North published nine sermons. He is said to have been generous to literary men (Hasted dedicated to him the fourth volume of the ‘History of Kent’), and he used his influence with his half-brother on behalf of Thomas Warton (Nichols, Lit. Anecd. v. 658). He was F.S.A. and F.L.S.

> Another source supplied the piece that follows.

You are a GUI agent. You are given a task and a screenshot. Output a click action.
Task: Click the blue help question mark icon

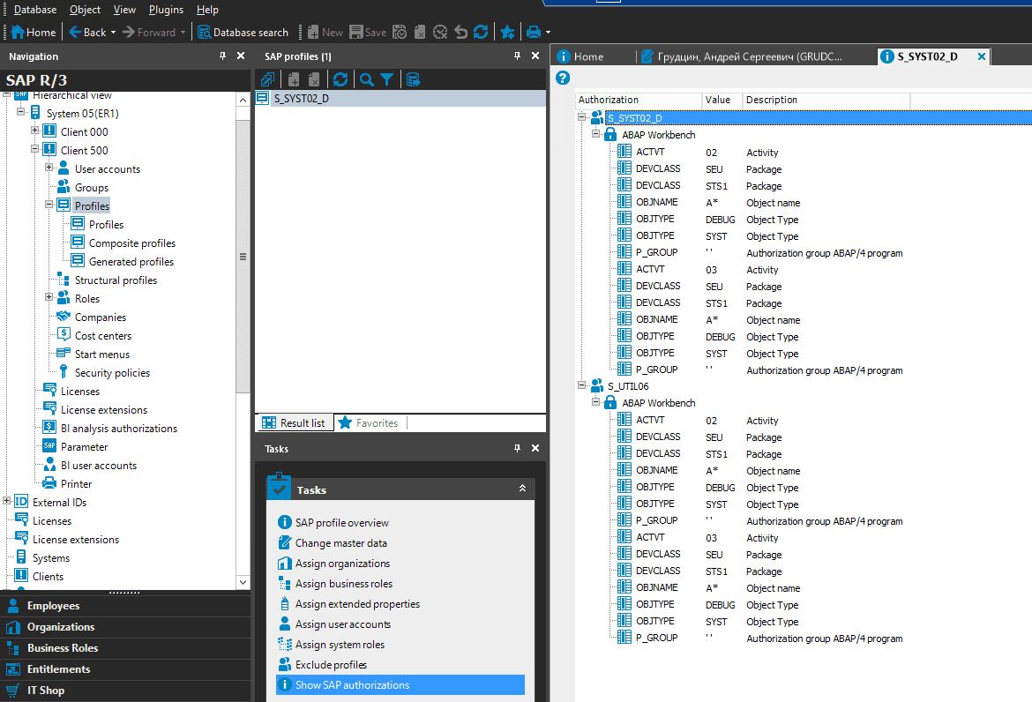[563, 78]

His portrait was twice painted by Henry Howard, R.A. Both pictures were three-quarter-lengths in the robes of the Garter. Of the earlier, in which he is represented standing, there is a large engraving by J. Bond, and a small adaptation in Nichols's ‘Literary Anecdotes,’ ix. 668–9, which corresponds to a reduced replica of the picture by Howard, now at Wroxton; of the later picture, painted 1819, there are copies at All Souls and Trinity Colleges, and a large engraving by S. W. Reynolds. A third portrait by Nathaniel Dance is at Hampton Court. His wife's portrait by Romney was engraved by J. R. Smith in 1782.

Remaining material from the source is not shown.